The Sparrow (1996), by Mary Doria Russell, finds linguist Fr. Emilio Sandoz as the sole survivor of a disastrous first contact attempt, Vatican financed and manned, incidentally. The mission discovers two intelligent species inhabiting the planet Rakhat. Sandoz returns spiritually broken, physically maimed, miserably consumed by guilt, seething with anger toward God.

The Jesuits in these stories are men of science and men of faith. Yet each finds his faith overwhelmed by unexpected realities for which, we are to believe, they were unprepared.

[Editor’s note: The following reflections contain spoilers.]

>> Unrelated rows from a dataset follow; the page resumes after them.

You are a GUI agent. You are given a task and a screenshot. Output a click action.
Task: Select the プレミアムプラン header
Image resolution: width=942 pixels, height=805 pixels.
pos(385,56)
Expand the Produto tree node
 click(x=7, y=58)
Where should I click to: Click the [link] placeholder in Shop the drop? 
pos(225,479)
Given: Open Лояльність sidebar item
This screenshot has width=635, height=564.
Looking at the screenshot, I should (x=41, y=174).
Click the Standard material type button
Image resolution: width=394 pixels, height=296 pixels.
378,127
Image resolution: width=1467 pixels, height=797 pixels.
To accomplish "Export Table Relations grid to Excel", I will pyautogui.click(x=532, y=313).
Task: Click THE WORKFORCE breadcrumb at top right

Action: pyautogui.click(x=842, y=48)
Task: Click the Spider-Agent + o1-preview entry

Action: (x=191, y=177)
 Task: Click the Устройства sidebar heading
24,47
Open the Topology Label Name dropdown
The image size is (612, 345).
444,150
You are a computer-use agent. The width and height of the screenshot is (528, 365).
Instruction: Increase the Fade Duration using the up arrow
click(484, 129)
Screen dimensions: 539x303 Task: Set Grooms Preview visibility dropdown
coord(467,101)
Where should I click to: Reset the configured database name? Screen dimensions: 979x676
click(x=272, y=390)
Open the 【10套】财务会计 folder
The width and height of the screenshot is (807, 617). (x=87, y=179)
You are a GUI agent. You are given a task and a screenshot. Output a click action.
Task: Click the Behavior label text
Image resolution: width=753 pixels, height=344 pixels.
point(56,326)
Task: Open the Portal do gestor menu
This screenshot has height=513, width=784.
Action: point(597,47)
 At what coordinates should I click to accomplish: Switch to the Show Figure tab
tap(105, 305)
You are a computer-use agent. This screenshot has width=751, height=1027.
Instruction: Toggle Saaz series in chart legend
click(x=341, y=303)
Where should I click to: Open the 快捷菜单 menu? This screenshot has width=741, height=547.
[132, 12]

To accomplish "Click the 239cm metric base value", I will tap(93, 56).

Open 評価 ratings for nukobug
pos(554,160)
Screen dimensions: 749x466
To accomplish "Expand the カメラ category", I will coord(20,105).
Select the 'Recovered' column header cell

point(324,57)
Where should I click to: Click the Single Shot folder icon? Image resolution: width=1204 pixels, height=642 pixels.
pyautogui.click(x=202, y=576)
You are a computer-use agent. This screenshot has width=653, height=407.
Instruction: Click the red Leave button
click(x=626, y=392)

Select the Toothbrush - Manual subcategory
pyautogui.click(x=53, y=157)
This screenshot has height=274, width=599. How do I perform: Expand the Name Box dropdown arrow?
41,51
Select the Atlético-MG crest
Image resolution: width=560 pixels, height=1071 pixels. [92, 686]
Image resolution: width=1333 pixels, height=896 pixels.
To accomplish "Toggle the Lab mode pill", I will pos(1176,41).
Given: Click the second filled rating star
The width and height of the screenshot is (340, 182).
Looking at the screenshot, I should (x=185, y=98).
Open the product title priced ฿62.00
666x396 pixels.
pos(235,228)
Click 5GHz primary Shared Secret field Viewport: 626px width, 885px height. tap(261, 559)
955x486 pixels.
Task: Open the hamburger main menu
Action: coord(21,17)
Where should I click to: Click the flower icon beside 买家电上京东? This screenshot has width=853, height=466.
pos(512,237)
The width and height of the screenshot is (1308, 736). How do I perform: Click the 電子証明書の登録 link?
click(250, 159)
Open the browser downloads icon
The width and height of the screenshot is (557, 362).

Fr. Ruiz-Sanchez (A Case of Conscience) encounters, Lithia, a paradise planet, inhabited by a bipedal reptilian race. Governing itself by logic, science, and reason, Lithian society operates without a shred of religion and, inexplicability, with no notion of evil or, by extension, of good. It’s just the way things are, supremely, perfectly ordered. The team must assess the planet, deciding whether to open it to trade and, naturally, to exploitation. Though overruled, Fr. Ruiz-Sanchez instead wants quarantine. He is convinced the too-perfect planet and the Lithians themselves are a creation of Satan.

Heresy, of course. The Prince of Lies has no creative power; he cannot make things. The Lithians overturn Ruiz-Sanchez’s confidence in Church teaching. Back on earth, though, the pope points to the error and tells him he should have exorcized planet when he had the chance. The priest gets another chance and does exactly that, and the planet goes poof! There may be been another coincident reason, but readers get to figure that out for themselves. But for Ruiz-Sanchez, the Lithian challenge to settled doctrine is solved by “Exorcizo te.”

The unnamed Jesuit astrophysicist in Clarke’s “The Star” also has faith problem. The expedition reaches the burned out star and discovers here was home to a winsome, compelling, accomplished race, at peace for a thousand years. Knowing their star would soon go nova, they placed a vault on the outermost planet of their system, hoping future passersby would find it. They wanted someone to know of their existence before, in a flash of fire, they and their works vanished. The astrophysicist-priest discovers the date when star went nova, precisely matched to Bethlehem’s star, heralding the birth of Christ. The priest is in anguish. Is God is indifferently callous or a capaciously cosmic jokester, or both?

The Jesuit linguist in  The Sparrow, Fr. Emilio Sandoz, returns to earth, denatured of faith, skeptical now of God’s purposes. Of the two intelligent species found on planet Rakhat, the one (Runa) is a prey animal for the other (Jana’ata). The mission team inadvertently launches a failed social revolution. They teach the Runa agriculture and give them amorphous notions of self-determination. This proves ruinous to Fr. Ruiz-Sanchez (who ends up a sex slave to one of the Jana’ata), for all of his companions (killed by the Jana’ata), and to the Runa, victims now of a bloody Jana’ata culling. It is a messy tale.

For all three, the theological problem is the problem of evil, called theodicy: How to vindicate a good God given the existence of evil. How, put another way, does a good God coexist with evil? The atheist answer is always the same: such coexistence is impossible; either God is not good or, more likely, there is no god.

There are Christian responses to the question of evil. The more faithful of them find their center in the death of God-in-Christ, for a creation gone awry. This isn’t the place, and this isn’t the moment, to talk about that. But answers do exist.

What makes these science fiction stories so attractive, though, are the priests, Jesuits to boot. Science fiction featuring protagonist Jesuits isn’t a genre. It isn’t even a sub-genre. Science fiction that approaches Christian religion with respect, as these do, doesn’t rise to a sub-sub-genre. Science fiction writers who take up theological themes to drive their stories can be counted on one hand, if that many. These are exciting stories, profound in their way and, if the poorer Jesuitical theology inspires you to search for better answers, that’s good.